Introduction The incidence non-tuberculous mycobacteria (NTM) has been growing steadily and was previously estimated between 2.9–4.43/100,000 persons. 125 NTM species have been identified due to advances in laboratory techniques with a corresponding increase of clinical presentations. Treatment is recommended if the same species is cultured on at least 2 occasions with clinical/radiological evidence for progression. Other than cystic fibrosis predisposing factors in adults include chronic lung disease, immunodeficiency, gastro-oesophageal reflux disease and post-menopausal non-smoking females.
Methods 768 isolates were collected over 15 years in our regional mycobacterial database and analysed for demographic and frequency distributions using simple statistics.
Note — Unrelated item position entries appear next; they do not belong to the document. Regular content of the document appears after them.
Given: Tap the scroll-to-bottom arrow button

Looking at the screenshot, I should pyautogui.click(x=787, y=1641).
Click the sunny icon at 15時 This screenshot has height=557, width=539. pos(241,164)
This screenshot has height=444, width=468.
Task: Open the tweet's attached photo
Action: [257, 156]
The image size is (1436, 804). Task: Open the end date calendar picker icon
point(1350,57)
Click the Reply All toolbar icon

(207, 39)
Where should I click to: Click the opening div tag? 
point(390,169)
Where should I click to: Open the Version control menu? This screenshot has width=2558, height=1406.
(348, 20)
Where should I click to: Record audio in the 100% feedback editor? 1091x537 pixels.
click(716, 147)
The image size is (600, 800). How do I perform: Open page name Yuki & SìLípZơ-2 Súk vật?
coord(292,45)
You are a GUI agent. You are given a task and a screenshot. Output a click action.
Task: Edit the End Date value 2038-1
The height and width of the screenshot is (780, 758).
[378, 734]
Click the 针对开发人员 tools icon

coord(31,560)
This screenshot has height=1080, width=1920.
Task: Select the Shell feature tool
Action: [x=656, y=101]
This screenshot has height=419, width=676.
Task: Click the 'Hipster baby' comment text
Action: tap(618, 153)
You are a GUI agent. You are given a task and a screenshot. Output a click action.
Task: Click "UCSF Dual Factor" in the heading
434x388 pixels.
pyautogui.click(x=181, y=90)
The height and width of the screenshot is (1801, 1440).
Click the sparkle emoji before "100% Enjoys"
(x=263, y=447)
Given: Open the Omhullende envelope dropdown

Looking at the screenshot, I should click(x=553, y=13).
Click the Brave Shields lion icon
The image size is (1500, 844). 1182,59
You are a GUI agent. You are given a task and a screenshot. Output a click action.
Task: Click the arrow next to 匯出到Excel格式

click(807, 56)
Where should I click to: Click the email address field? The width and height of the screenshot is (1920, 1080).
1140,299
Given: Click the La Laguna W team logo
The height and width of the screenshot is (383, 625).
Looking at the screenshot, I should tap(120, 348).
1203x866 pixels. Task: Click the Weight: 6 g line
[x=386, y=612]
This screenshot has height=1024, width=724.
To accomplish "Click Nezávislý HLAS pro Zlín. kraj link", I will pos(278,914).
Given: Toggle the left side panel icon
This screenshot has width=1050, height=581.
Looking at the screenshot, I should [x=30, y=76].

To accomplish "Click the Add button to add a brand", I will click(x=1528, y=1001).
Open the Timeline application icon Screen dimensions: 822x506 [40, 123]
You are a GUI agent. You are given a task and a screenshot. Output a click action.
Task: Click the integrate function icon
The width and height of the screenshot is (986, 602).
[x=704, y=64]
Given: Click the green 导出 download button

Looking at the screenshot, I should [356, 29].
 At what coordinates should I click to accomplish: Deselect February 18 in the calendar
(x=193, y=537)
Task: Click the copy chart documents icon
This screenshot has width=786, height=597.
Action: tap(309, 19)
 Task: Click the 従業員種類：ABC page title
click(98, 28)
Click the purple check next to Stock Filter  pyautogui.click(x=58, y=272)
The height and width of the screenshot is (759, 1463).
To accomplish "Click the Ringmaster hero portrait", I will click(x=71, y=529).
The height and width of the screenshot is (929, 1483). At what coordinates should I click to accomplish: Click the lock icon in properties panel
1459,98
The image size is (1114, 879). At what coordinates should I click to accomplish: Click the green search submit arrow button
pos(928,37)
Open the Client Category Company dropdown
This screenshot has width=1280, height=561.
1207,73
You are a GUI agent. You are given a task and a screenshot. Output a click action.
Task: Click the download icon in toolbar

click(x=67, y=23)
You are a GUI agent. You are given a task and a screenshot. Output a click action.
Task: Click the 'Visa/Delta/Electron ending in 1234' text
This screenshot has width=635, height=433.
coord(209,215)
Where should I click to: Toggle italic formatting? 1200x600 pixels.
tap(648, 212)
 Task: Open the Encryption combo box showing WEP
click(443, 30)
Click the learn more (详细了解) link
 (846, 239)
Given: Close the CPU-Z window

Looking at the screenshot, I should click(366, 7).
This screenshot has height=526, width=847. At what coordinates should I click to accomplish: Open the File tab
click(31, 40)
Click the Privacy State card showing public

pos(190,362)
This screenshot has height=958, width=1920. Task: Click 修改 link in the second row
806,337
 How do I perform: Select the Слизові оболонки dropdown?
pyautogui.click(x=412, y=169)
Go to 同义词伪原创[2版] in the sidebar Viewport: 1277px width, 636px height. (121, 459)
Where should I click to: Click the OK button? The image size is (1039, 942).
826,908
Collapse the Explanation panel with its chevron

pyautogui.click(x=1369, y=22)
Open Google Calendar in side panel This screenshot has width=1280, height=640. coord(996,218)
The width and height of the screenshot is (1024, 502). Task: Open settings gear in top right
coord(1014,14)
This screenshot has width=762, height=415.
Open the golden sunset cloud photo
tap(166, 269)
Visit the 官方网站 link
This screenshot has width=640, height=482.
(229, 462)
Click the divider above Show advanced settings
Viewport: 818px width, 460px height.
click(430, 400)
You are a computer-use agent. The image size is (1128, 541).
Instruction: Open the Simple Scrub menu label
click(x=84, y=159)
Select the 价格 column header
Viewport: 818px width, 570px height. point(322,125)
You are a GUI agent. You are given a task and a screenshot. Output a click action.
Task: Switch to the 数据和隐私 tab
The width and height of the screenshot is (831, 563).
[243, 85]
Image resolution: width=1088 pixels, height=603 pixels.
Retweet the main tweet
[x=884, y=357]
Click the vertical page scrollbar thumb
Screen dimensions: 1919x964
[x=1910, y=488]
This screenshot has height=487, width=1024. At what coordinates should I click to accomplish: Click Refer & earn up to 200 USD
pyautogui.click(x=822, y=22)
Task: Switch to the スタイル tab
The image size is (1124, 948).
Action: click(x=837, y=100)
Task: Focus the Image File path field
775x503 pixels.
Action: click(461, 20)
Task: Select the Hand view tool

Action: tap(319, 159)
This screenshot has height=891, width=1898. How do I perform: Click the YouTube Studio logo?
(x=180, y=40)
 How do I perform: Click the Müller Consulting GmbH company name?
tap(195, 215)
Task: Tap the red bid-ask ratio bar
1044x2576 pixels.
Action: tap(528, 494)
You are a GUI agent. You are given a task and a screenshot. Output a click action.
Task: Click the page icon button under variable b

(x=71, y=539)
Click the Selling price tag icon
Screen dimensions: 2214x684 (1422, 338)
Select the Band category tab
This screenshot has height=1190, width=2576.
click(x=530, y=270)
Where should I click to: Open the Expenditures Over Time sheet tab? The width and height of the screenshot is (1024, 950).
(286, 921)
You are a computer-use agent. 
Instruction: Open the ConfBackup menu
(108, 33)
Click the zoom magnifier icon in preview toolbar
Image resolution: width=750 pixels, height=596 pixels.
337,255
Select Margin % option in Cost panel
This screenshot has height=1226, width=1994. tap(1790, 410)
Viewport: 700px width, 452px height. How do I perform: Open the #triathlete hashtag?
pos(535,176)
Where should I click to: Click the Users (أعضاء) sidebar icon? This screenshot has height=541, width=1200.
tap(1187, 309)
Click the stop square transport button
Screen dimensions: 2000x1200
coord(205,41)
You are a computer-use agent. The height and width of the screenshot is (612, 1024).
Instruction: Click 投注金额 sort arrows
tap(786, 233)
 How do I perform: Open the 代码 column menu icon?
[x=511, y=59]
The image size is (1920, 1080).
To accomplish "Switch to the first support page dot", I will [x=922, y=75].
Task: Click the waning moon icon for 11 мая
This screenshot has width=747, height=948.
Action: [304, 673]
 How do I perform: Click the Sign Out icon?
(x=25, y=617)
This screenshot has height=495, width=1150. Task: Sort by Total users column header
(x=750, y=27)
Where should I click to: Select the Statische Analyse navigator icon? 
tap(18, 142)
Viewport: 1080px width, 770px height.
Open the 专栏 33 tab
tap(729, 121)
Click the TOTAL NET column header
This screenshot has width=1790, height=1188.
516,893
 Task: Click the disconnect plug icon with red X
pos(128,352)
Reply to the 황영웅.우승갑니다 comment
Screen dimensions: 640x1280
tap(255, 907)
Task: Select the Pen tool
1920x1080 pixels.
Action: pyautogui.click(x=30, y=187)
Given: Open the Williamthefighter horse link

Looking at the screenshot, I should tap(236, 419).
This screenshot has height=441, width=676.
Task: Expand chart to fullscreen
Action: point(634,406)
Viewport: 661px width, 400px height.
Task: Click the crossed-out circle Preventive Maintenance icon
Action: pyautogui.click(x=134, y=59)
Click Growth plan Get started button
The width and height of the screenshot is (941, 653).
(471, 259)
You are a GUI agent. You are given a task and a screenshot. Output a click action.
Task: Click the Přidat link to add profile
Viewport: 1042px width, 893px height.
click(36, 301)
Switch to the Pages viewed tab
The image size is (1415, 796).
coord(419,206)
The data includes many single, incidental isolates as well as patients with multiple isolates and on-going symptoms.
Results We analysed 768 non-tuberculous mycobacterial cultures from 534 patients. The mean age for first positive culture was 55 (range 0–102) with 42.7% of the isolates occurring above age 65. 58% (310) of subjects were male, 61.3% were white Caucasian and 24.5% were of South Asian ethnicity. 81.4% of isolates were single with only 2% of patients culturing more than 4 isolates. The patient with most isolates (12) grew Mycobacterium Avium Complex (MAC) repeatedly over a 10-year time span. The most common isolate was MAC (37.0%) followed by the rapidly growing mycobacteria (RGM) which accounted for 28.4%. In descending order M. Kansasii, M. Gordonae and M. Xenopi accounted for 8.7%, 6.9% and 3.9% of the isolates respectively. The majority of cultures were of respiratory origin from sputum (76.2%) and broncho-alveolar lavage (7%) samples. 3.8% of samples were cultured from pus, 1.3% from blood cultures and 0.7% from lymph nodes.
Discussion In keeping with previous studies MAC was the most commonly identified mycobacterium and the most common population were older, white peoples. Our data for culture site compares to that published by the American Centers for Disease Control and Prevention. Our data highlights that a variety of NTM can be isolated from multiple locations and pose a diagnostic challenge.
DE Griffith et al., “An Official ATS/IDSA Statement: Diagnosis, Treatment, and Prevention of Nontuberculous Mycobacterial Diseases,” AJRCCM 175, no.4 (February 2007): 367–416.